I was about to get passed. A couple of SUVs and a car. The Ceppos family had been motoring blissfully homeward from Chicago one recent Sunday, enjoying the miles in AutoWeek's long-term loaner Infiniti Q45.
Smooth as Glenlivet, this car. The speedometer hung around 85, a crawl on this slab of Midwestern interstate. My wife was reading, my daughter listening to CDs.
And so they passed, an Explorer-Malibu-Tahoe three-pack. A trio of wholly unremarkable vehicles, their passengers chatting nonchalantly, at approximately 11/2 miles per minute. A non-event.
I've been getting passed a lot more often these days, by everyone from gray-haired grandmas in Crown Vics to soccer dads herding loaded SUVs. Regular folks driving regular cars going irregularly fast.
I know I have not slowed my pace so, anecdotally at least, the world is driving faster. Which is exactly why we should be concerned.
How could driving 90 mph have become a non-event? Something so common, so normal, so easy, that so many more people are doing it without even having to pause in the middle of their conversations?
Don't get me wrong here. I'm all for speed. The ever-upward spiral of better! safer! faster! is what progress is all about. Besides, going fast in a great car is fun.
But every time some half-awake schmo blows by me in an ``average'' automobile I start wondering if our cars haven't gotten too good.
Fact is, cars have gotten better-exponentially-in almost every way.

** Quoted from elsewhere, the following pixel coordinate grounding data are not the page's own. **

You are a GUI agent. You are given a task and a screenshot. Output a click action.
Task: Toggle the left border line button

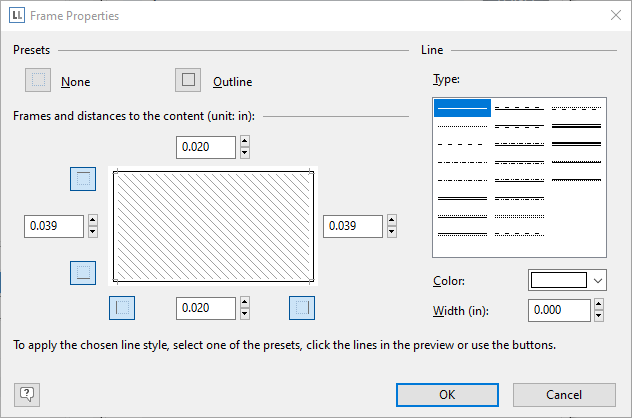coord(121,308)
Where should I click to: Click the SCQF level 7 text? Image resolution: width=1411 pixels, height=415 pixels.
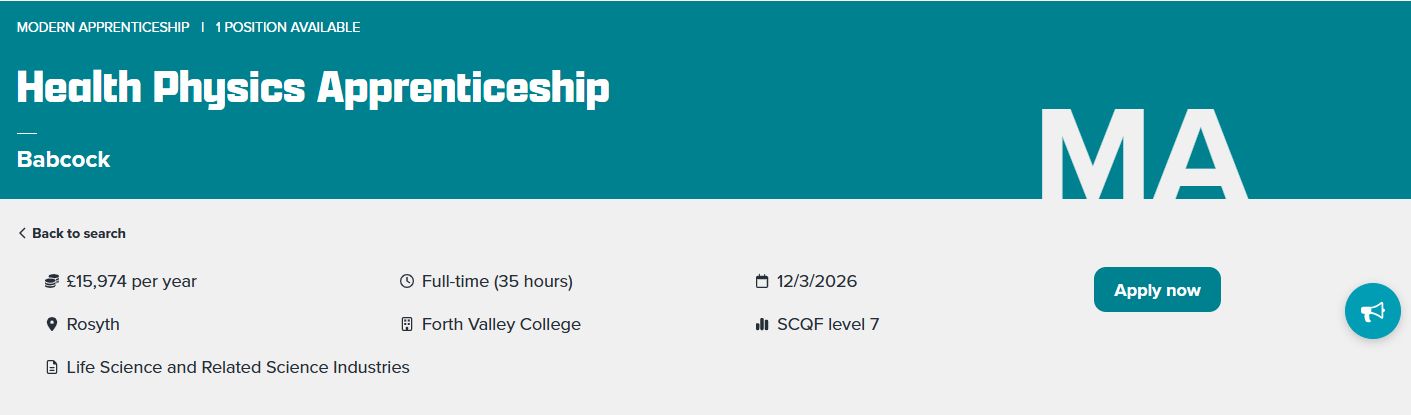point(828,325)
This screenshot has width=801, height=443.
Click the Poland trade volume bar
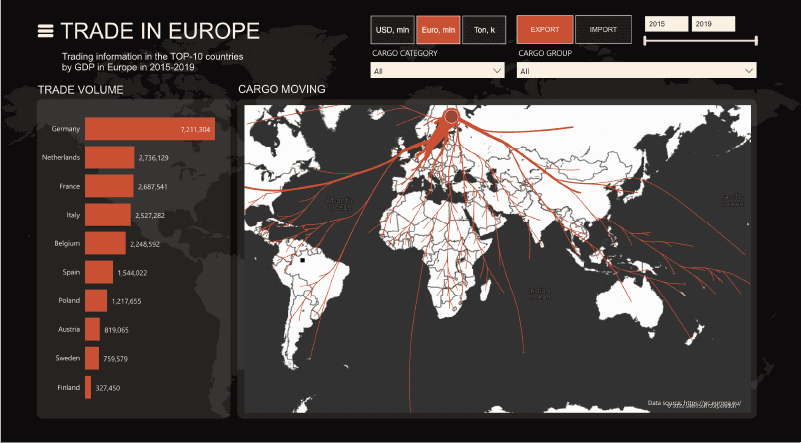coord(96,301)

Drivers haven't.
Today's so-called average car or truck delivers a level of dynamics, comfort and safety-ride, steering, stability, performance, refinement, solidity and ergonomics-we didn't dream possible a decade ago.

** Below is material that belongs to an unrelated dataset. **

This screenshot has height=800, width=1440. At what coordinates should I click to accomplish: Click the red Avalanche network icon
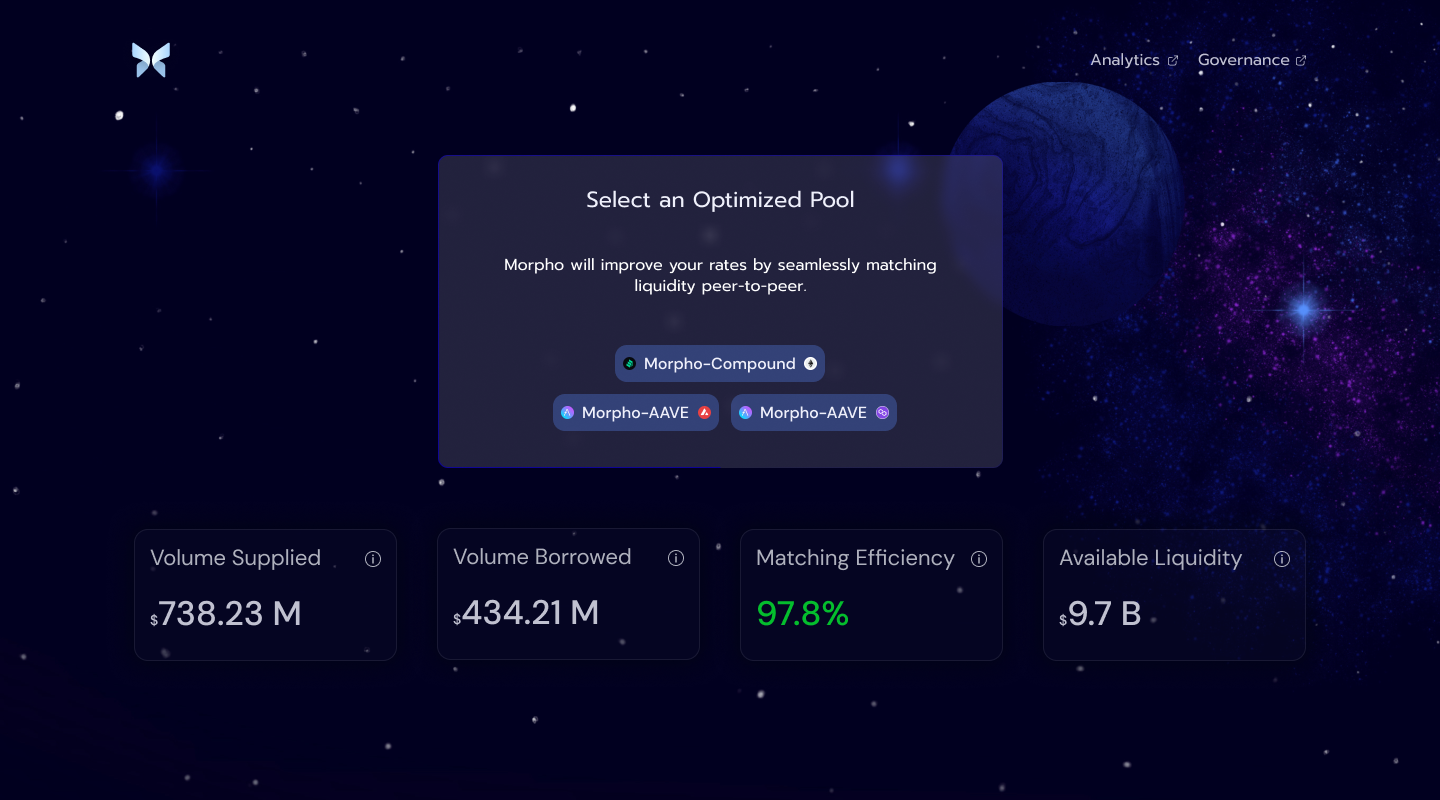point(704,413)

If you haven't pedaled a full-sized pickup or SUV down the road in recent years (hasn't everyone by now?), you will be amazed at how effortless it is to do. These vehicles used to be unwieldy beasts of burden.

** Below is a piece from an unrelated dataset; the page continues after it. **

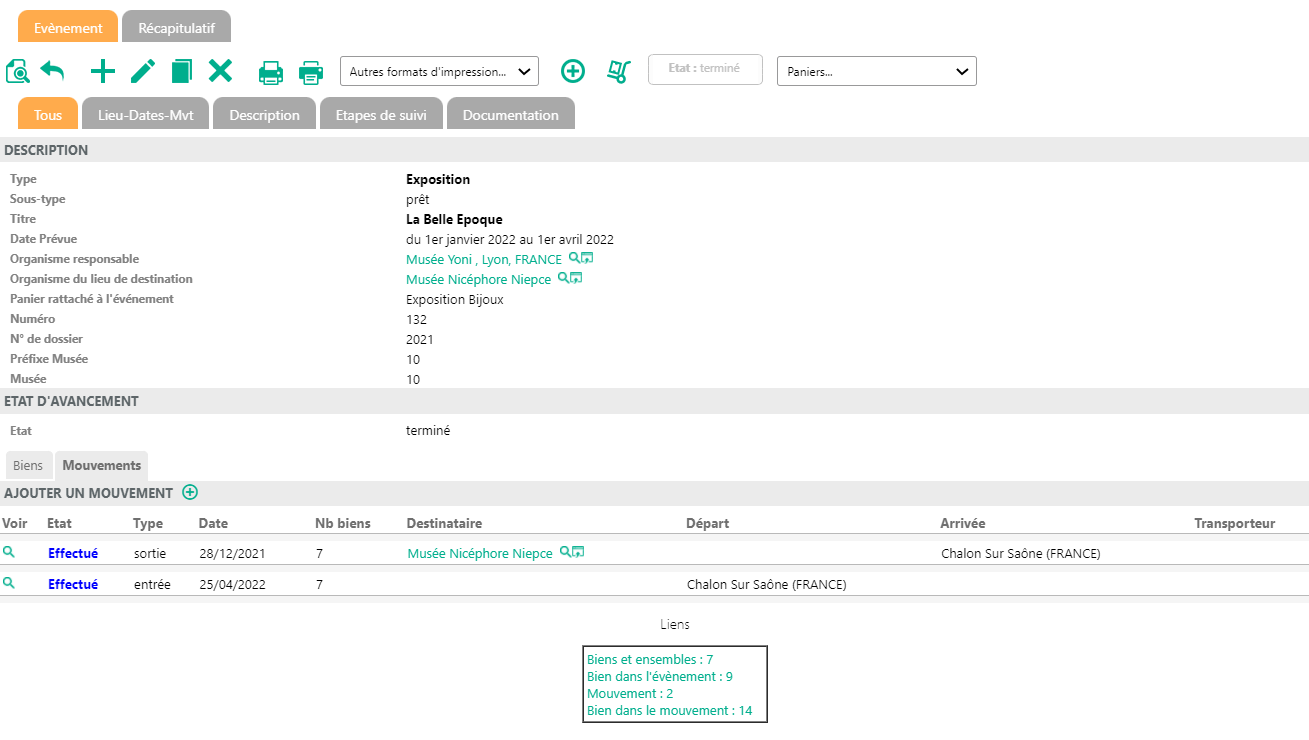Switch to the Récapitulatif tab
1309x740 pixels.
pos(176,28)
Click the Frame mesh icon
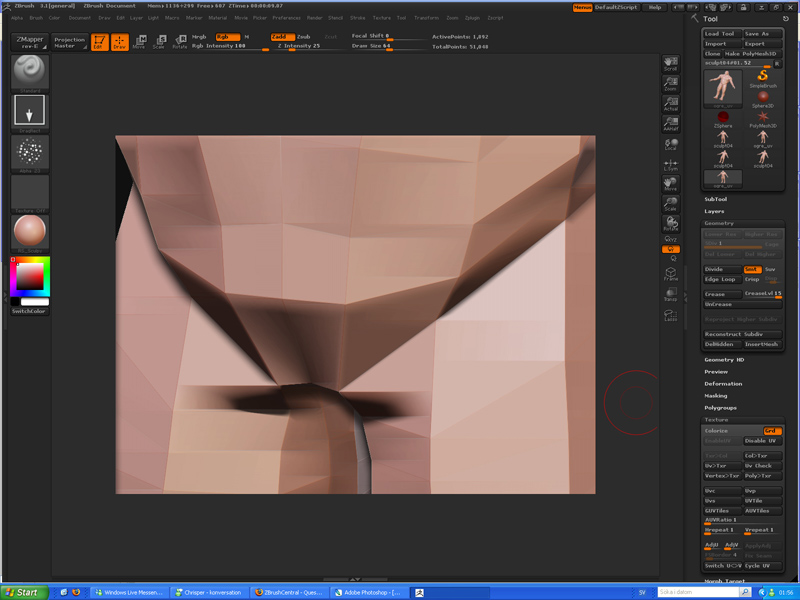This screenshot has width=800, height=600. (671, 273)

Parking one of them is the only challenge left in the operator's portfolio of talents.
Great engineering has made the once difficult easy, and to that I say ``Bravo!'' But our vehicles today are so stable, so smooth, so quiet and so confidence-inspiring that they make under-skilled drivers feel like pros.
As evidence I give you the wild man weaving his Excursion through traffic as if it could defy the laws of physics.
Add to that the distractions of cell phones, pagers and navigation systems, and the road-going wisdom of our driving population is severely challenged. They're sloppy out there.
Driver training and licensing protocols must change.
I generally hold that the government's responsibilities ought to stop at protecting the coasts and delivering the mail. But c'mon, we have to deal with these battalions of bozos cluttering up our highways with rude, crude driving behavior. Better training. Tougher licensing hurdles. Something.
We keep building better cars. It's time to build better drivers.
Rich Ceppos is publisher of AutoWeek, a sister publication of Tire Business.